Try the following solutions:

Edit /etc/security/limits.conf

 * hard memlock 128     #locked memory
 * soft memlock 128
 * soft nofile 4096      #open files
 * hard nofile 4096
 * hard nproc 4096     #max user processes
 * soft nproc 4096
 * hard stack 20480     #stack size
 * soft stack 20480
and restart the server. Run

 ulimit -a 
to verify that the new settings are in place.


And also update the settings in your nagios.cfg file to match the following:

 enable_embedded_perl=0
 use_embedded_perl_implicitly=0
I tried making the changes and killing Nagios from both the command line (service nagios stop / killall -9 nagios / serivce nagios start) as well as a full reboot of the server and I would still end up with hundreds of hosts and services showing critical (ping times were exceptionally long and over 50% packet loss for instance).

Yes, I did clear out all of the orphaned checks per the suggestion.

Re: Hundreds of Active Check result files in /tmp

Posted: Fri Oct 05, 2012 2:33 pm
by mguthrie
How large is your install? (how many hosts + services?)

Also try increasing the restart time of Nagios by updating the following line in /etc/init.d/nagios, line 157.

Change:

Code: Select all

                for i in 1 2 3 4 5 6 7 8 9 10 ; do
To:

Code: Select all

                for i in 1 2 3 4 5 6 7 8 9 10 11 12 13 14 15 16 17 18 19 20 21 22 23 24 25 26 27 28 29 30 ; do
This will give the nagios process plenty of time to cleanly close off any remaining checks.
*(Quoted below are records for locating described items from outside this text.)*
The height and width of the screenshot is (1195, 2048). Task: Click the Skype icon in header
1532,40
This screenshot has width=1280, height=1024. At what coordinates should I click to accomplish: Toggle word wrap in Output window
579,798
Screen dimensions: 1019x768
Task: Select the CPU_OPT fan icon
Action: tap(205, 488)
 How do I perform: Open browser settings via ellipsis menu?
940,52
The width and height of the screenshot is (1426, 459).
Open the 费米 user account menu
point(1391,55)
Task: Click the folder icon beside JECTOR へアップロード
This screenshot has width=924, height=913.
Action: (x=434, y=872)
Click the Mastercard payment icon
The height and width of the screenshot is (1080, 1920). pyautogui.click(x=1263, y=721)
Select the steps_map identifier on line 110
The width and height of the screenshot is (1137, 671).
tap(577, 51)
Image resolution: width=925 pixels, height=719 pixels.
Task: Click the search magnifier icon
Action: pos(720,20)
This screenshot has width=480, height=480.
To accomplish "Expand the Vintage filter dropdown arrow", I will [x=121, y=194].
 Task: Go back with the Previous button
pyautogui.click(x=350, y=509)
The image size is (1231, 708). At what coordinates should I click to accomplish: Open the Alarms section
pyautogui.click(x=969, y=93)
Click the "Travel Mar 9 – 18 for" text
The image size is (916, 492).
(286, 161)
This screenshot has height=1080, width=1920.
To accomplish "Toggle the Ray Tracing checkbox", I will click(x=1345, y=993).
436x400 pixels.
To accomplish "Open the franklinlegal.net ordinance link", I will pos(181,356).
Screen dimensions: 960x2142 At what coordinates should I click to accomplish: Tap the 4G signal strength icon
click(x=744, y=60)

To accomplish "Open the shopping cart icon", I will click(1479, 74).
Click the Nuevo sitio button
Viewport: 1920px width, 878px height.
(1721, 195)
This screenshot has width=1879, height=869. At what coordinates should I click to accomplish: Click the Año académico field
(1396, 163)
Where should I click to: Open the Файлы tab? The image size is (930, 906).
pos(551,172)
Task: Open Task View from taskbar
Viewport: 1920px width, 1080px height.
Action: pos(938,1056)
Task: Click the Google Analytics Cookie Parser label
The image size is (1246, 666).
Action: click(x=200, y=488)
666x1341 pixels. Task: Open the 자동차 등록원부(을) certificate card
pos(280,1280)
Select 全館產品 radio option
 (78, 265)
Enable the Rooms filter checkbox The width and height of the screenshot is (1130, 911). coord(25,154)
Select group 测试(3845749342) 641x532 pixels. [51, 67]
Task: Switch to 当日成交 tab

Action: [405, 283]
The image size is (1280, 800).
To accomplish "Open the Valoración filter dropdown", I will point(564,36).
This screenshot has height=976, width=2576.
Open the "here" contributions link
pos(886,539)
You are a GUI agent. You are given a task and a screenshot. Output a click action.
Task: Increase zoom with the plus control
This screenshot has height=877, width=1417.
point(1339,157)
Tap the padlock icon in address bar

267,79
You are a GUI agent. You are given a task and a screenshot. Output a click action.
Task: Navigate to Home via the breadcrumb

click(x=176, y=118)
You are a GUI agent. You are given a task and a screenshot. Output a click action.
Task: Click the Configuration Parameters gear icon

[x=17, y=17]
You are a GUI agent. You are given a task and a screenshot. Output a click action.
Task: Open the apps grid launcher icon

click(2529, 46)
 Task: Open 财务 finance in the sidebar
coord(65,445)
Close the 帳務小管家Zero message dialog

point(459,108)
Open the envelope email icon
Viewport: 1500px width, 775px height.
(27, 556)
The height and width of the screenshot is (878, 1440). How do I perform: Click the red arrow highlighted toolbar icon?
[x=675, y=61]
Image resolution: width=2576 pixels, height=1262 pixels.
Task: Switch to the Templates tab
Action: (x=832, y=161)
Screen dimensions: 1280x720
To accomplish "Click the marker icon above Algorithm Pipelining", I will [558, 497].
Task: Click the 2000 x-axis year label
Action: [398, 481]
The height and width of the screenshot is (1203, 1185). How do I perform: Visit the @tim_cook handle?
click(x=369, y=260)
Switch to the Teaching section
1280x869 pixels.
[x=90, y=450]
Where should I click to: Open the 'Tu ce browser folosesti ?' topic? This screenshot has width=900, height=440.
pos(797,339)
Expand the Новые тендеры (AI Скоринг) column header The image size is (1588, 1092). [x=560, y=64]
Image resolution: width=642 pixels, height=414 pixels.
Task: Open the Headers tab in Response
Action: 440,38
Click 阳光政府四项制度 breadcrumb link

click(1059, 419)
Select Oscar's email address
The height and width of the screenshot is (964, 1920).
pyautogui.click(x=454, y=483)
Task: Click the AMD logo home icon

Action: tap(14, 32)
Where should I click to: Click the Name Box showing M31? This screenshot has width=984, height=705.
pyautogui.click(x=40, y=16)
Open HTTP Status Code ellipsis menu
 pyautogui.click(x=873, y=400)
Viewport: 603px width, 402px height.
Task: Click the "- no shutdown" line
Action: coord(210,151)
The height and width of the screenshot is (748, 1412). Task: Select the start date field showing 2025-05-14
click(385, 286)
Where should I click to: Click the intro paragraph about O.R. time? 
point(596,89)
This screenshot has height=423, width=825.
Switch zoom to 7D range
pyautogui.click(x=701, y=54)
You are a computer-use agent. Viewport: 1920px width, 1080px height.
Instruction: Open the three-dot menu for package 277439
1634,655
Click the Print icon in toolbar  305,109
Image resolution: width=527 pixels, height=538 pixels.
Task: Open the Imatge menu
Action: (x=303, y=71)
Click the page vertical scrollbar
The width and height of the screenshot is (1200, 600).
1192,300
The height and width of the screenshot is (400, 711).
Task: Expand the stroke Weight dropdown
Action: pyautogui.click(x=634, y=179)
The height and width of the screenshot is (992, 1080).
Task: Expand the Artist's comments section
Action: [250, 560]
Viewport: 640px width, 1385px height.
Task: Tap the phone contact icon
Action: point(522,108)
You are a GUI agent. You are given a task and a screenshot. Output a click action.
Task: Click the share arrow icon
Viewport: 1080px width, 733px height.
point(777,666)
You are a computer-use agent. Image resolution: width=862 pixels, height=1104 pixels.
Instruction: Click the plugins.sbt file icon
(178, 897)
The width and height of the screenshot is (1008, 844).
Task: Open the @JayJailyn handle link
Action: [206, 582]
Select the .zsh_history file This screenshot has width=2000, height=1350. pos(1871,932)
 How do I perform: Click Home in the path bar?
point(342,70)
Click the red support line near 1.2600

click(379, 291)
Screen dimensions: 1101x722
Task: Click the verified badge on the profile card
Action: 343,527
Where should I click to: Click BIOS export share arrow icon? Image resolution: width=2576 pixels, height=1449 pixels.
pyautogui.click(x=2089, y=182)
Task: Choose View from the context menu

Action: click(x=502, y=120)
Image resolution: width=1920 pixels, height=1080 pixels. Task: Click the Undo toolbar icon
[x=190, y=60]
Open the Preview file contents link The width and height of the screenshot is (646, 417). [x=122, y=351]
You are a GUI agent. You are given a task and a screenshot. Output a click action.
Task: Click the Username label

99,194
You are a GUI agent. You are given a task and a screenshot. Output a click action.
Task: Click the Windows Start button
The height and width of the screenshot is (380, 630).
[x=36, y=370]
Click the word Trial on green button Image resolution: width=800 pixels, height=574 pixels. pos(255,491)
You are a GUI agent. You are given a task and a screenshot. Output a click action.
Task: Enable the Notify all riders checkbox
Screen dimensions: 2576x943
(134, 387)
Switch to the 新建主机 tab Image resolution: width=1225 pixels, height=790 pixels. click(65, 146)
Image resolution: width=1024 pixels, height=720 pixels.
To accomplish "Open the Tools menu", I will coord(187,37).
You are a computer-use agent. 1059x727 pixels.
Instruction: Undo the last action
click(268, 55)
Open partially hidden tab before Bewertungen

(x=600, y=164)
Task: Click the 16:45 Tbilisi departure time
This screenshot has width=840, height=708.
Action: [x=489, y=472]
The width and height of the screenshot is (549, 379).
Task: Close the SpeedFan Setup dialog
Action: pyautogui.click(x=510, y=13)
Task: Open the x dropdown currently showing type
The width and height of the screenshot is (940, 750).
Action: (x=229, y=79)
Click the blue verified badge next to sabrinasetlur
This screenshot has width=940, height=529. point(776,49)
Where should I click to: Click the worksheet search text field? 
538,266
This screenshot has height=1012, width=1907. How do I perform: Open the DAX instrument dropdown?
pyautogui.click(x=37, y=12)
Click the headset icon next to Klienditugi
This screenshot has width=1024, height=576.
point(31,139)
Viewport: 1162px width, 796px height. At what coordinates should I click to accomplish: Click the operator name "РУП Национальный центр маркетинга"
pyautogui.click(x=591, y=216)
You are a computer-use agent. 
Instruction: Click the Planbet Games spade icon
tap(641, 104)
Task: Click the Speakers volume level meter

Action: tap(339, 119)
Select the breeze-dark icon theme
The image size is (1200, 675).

If you have a lot of checks that take a long time to complete, you could potentially have some temp files leftover upon a restart of the process.

Re: Hundreds of Active Check result files in /tmp

Posted: Mon Oct 08, 2012 9:06 am
by jbennett

Code: Select all

 Monitoring Performance
Service Check Execution Time:	0.00 / 12.72 / 1.457 sec
Service Check Latency:	0.00 / 9036.63 / 3097.635 sec
Host Check Execution Time:	0.00 / 12.39 / 1.553 sec
Host Check Latency:	0.00 / 9035.63 / 3370.838 sec
#[b] Active Host / Service Checks:	2867 / 5613[/b]
# Passive Host / Service Checks:	0 / 1
This is immediately after rebooting the server this morning.

I came in to find about 300 hosts down with packet loss on ping. From my desktop, I'm able to ping without issue. One I reboot the system, it seems to resolve, for a little while anyways.

Re: Hundreds of Active Check result files in /tmp

Posted: Mon Oct 08, 2012 9:51 am
by mguthrie
Are you using DNX or Mod Gearman on your install?

Re: Hundreds of Active Check result files in /tmp

Posted: Mon Oct 08, 2012 10:57 am
by jbennett
I am not using a distributed set-up. I have checked the plugin page, and do not see any plug-ins for either DNX or Gearman installed.

I did take over this install from a previous admin. This previous admin did not leave any documentation or any further information about how they set-up the system so I am having to figure it out as I go.

Re: Hundreds of Active Check result files in /tmp

Posted: Mon Oct 08, 2012 11:58 am
by lmiltchev
Can you post your nagios.cfg file? Thank you!